→ Source extract
....
You may be under constant pressure to submit bills, but make sure you only submit real bills, as submitting fake bills can end in a notice of under-reporting of income.
As the close of the current financial year comes near, many employees have started to receive emails from their HR department to submit bills for any reimbursement or deduction claimed for the financial year 2018-19. You may be under constant pressure to submit bills, but make sure you only submit real bills, as submitting fake bills can end in a notice of under-reporting of income.
There are many expenses where employee can claim reimbursement from employer and therefore it does not add to his total income and thus he can save tax. The common ones are medical bills of up to Rs 15,000 and Leave Travel Allowance (LTA) bills such as train and air tickets for domestic travel.
For many years up till FY 2017-18, reimbursement of medical bills up to Rs 15,000 in one fiscal was exempted from income tax. Similar tax-exempt reimbursement of domestic travel tickets is permitted, subject to certain conditions.
No fake bills
Those who do not have bills of sufficient value to claim the full amount they are entitled to (as per their company policy) may be tempted to claim the reimbursements by submitting fake bills to their companies to get the tax-exempt reimbursement. The income tax department may get to know about the fake deduction at the time of scrutiny of your returns or it may ask your employer to furnish the supporting evidence for tax deducted at source (TDS) under Section 192 of the Income Tax Act and check the authenticity of documents submitted. You must know that the income tax department keeps a tab on all your financial transactions, as banks intimate the I-T department about all high-value transactions done.
There have been many instances where HRA claim was made and accepted by the employers based on the rent receipt. However, at the time of scrutiny it was found that there was no rent agreement or any proof of payment actually been done. The tax department will ask you to provide documents and transactional proofs such as bank account statement, etc., for the same. If you are unable to provide the same, then the department will reject your claim and ask you to pay additional tax on the income along with interest and penalty.
Penalty for fake bills
Further in case the rent amount you are paying is less than Rs 1 lakh then landlord PAN is optional. But if the rent is more than Rs 1 lakh a year, then you have to mandatorily give a signed copy of the landlord’s PAN card. Do remember that many people just provide rent receipt to employer without giving additional documents and information about landlord. Such fake claims can be part of scrutiny and if you are unable to provide agreement and payment proof then you may be liable to pay penalty.
As per Section 270A(1), a penalty of 50% will be levied if income has been under-reported. However, if under-reporting of income is a consequence of misreporting of income, then penalty of 200% can be levied. Therefore, an individual’s deliberately submission of fake bills to misreport the income may attract penalty of 200%.
So it is better to avoid short cut and and not submit fake bills. Employees are advised to keep records of all the bills and payment made through cash. If the transaction is done through net banking or credit card it becomes easy to prove.
....
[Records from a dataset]

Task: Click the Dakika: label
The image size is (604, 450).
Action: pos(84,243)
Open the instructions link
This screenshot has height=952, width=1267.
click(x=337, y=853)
....
→ Task to complete
Answer these questions from the text on submitting fake bills:
(a) Up to what amount could medical bills be reimbursed tax-free in one fiscal year, up till FY 2017-18?
(b) Above what yearly rent must an employee give a signed copy of the landlord's PAN card?
(c) What penalty can be levied when under-reporting of income is a consequence of misreporting?

→ Solved exercise
(a) Rs 15,000
(b) Rs 1 lakh a year
(c) 200%